═════ GIVEN TEXT

Not having to check out when leaving Mexico, for real? I was unaware of that privilege of Permanentes.


----------



## circle110

Anonimo said:


> Not having to check out when leaving Mexico, for real? I was unaware of that privilege of Permanentes.


I wasn't aware of that privilege either.

I suppose that happens with naturalization, though. Maybe that is what they were referring to?


----------



## Isla Verde

Anonimo said:


> Not having to check out when leaving Mexico, for real? I was unaware of that privilege of Permanentes.


Neither was I. I thought that all expats living in Mexico had to go through Immigration (at the airport or at the border) when leaving the country.


----------



## TundraGreen

Isla Verde said:


> Neither was I. I thought that all expats living in Mexico had to go through Immigration (at the airport or at the border) when leaving the country.


The only exceptions I have found is crossing the border on foot. I have tried several times to talk to immigration both leaving Mexico and returning, and they really have no interest in seeing anything or having me fill out any documents.


----------



## AlanMexicali

Isla Verde said:


> Neither was I. I thought that all expats living in Mexico had to go through Immigration (at the airport or at the border) when leaving the country.


All crossing by land did not have to show anything when leaving Mexico or entering back into Mexico. I personally went to the INM building in Mexicali in Jan. with my Residente Temporal card and they told me to leave and enter Mexico when I want and they have no form for me to fill out now or form to fill out when I return later.

The ones that flew out of Mexico, they filled out the regular FMM part and the INM officer at the Mexican airports keeps the other half and when the Expats returned they handed it back.

The rules state that for whatever reason or for "statistical purposes" everyone, including Mexican nationals have to fill out a FMM when returning, the part where you declare how long you were out of the country, and some speculated this also was for customs to review. So in conclusion it is not against the rules to cross in and out by land without doing anything but on international flights, back then at least, they required Expats do it. Still a bit of confusion.


----------



## circle110

I have most frequently left by land (in car, never on foot) and I always "check out" and then back in.

These days the INM officers at the border always know what to do right away when I come in to check out; it appears that they go through the steps all the time so it must be standard procedure.

One time, previous to having my no-inmigrante, I didn't check out and upon our return my wife unknowingly handed the immigration clerk my uncancelled FMM and I had to pay a fine. Oops. 

On foot it appears to be different since several friends who take the bus to the border at Nuevo Laredo say they get the same response as TundraGreen. No one cares or wants to know.

There really isn't any foot traffic at Colombia Bridge where we cross so they seem to be more "official" about things.


----------



## gudgrief

Sorry if I caused any confusion, folks.
It was just wishful thinking.

══════════

EXERCISE GOAL ▸ Quote the forum thread word for word, from "The rules state" to "bit of confusion.".

═════ EXCERPTED RECORDS

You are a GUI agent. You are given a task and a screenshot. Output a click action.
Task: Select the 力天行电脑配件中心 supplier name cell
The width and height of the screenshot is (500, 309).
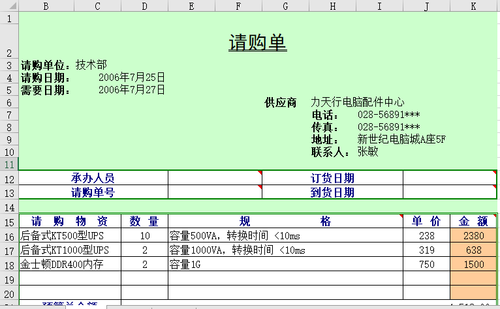coord(357,102)
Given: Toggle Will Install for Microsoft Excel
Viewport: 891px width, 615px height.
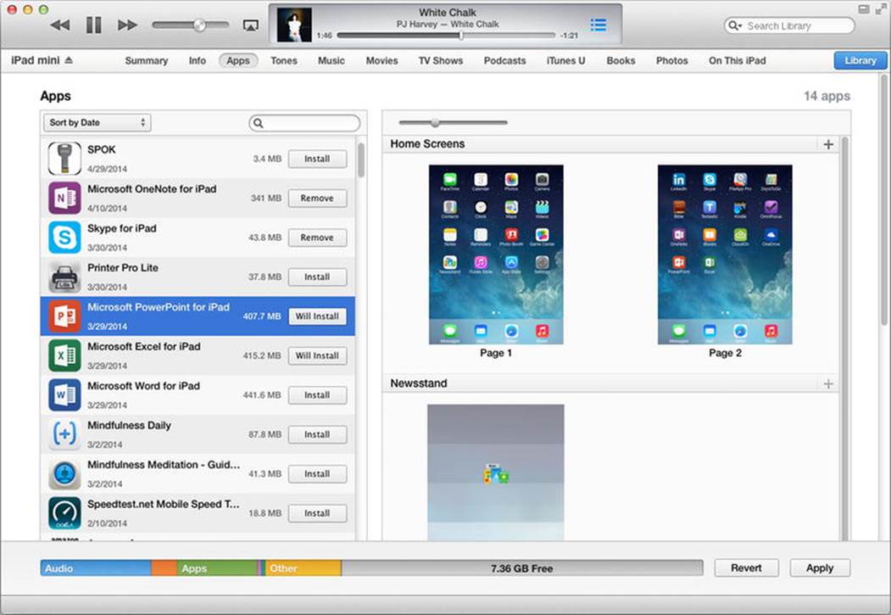Looking at the screenshot, I should point(317,355).
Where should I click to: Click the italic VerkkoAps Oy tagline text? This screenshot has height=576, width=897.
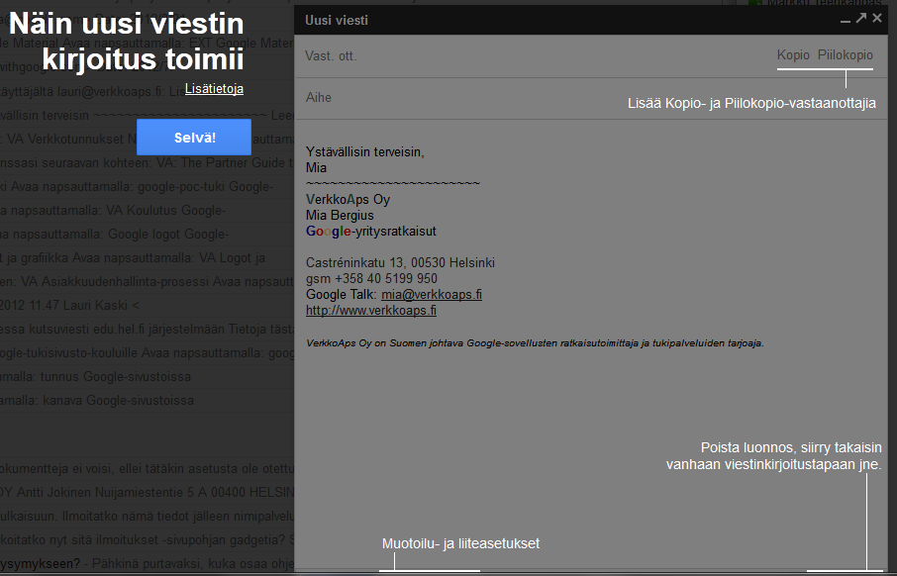point(535,343)
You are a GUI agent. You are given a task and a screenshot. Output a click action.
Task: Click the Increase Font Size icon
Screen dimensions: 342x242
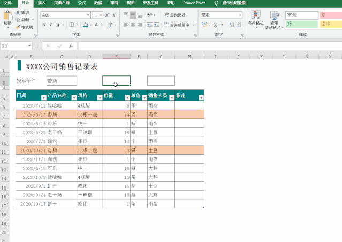pyautogui.click(x=107, y=15)
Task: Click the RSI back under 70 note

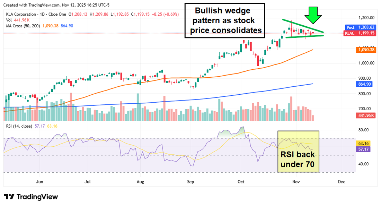Action: pyautogui.click(x=298, y=159)
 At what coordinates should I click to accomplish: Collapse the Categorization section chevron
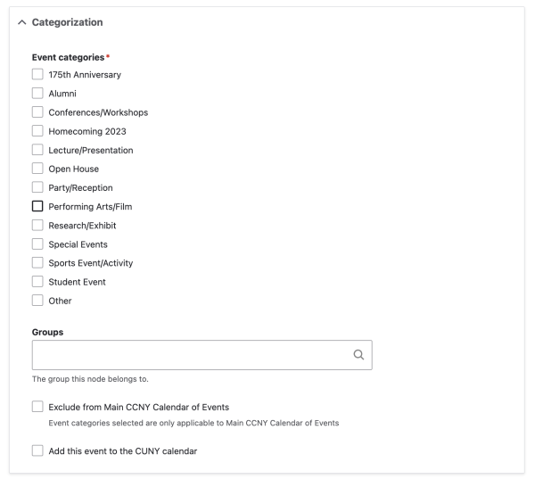coord(21,22)
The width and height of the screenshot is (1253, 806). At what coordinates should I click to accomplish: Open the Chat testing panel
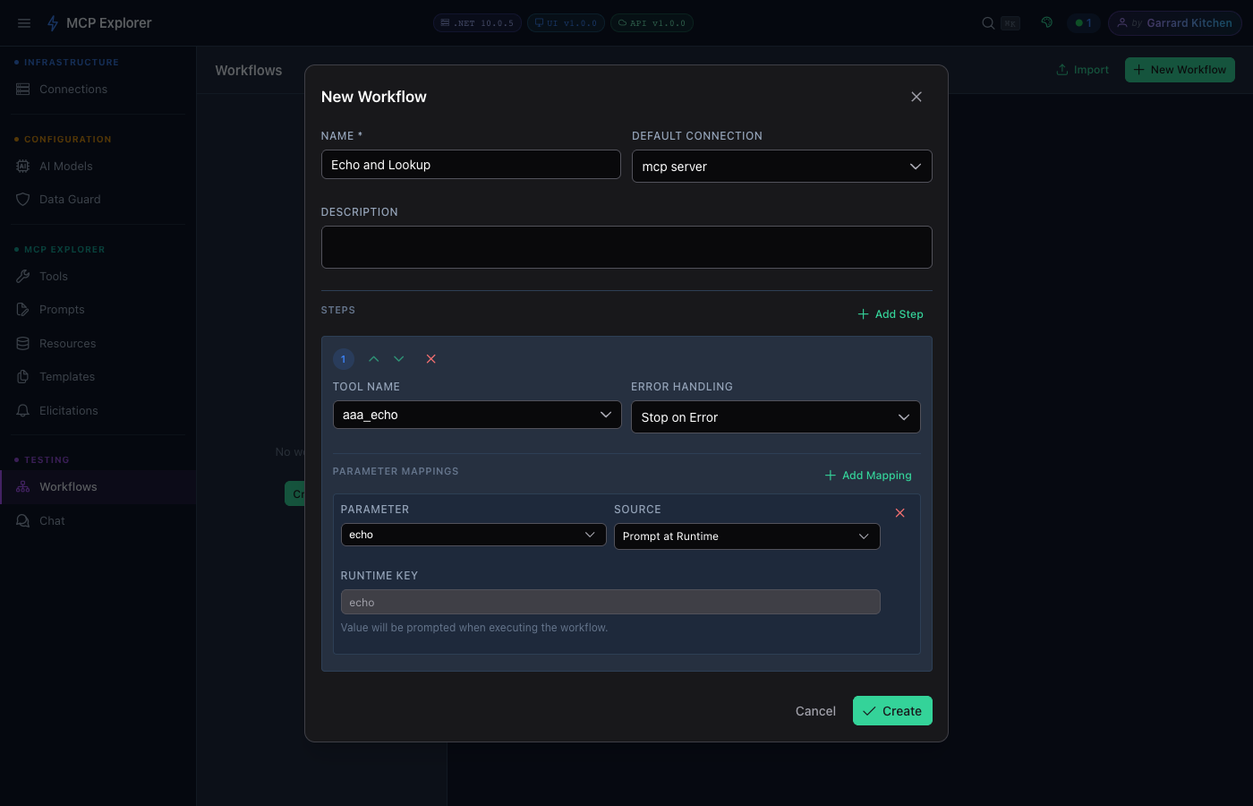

══════════

ANSWER TO THIS TASK ▸
The rules state that for whatever reason or for "statistical purposes" everyone, including Mexican nationals have to fill out a FMM when returning, the part where you declare how long you were out of the country, and some speculated this also was for customs to review. So in conclusion it is not against the rules to cross in and out by land without doing anything but on international flights, back then at least, they required Expats do it. Still a bit of confusion.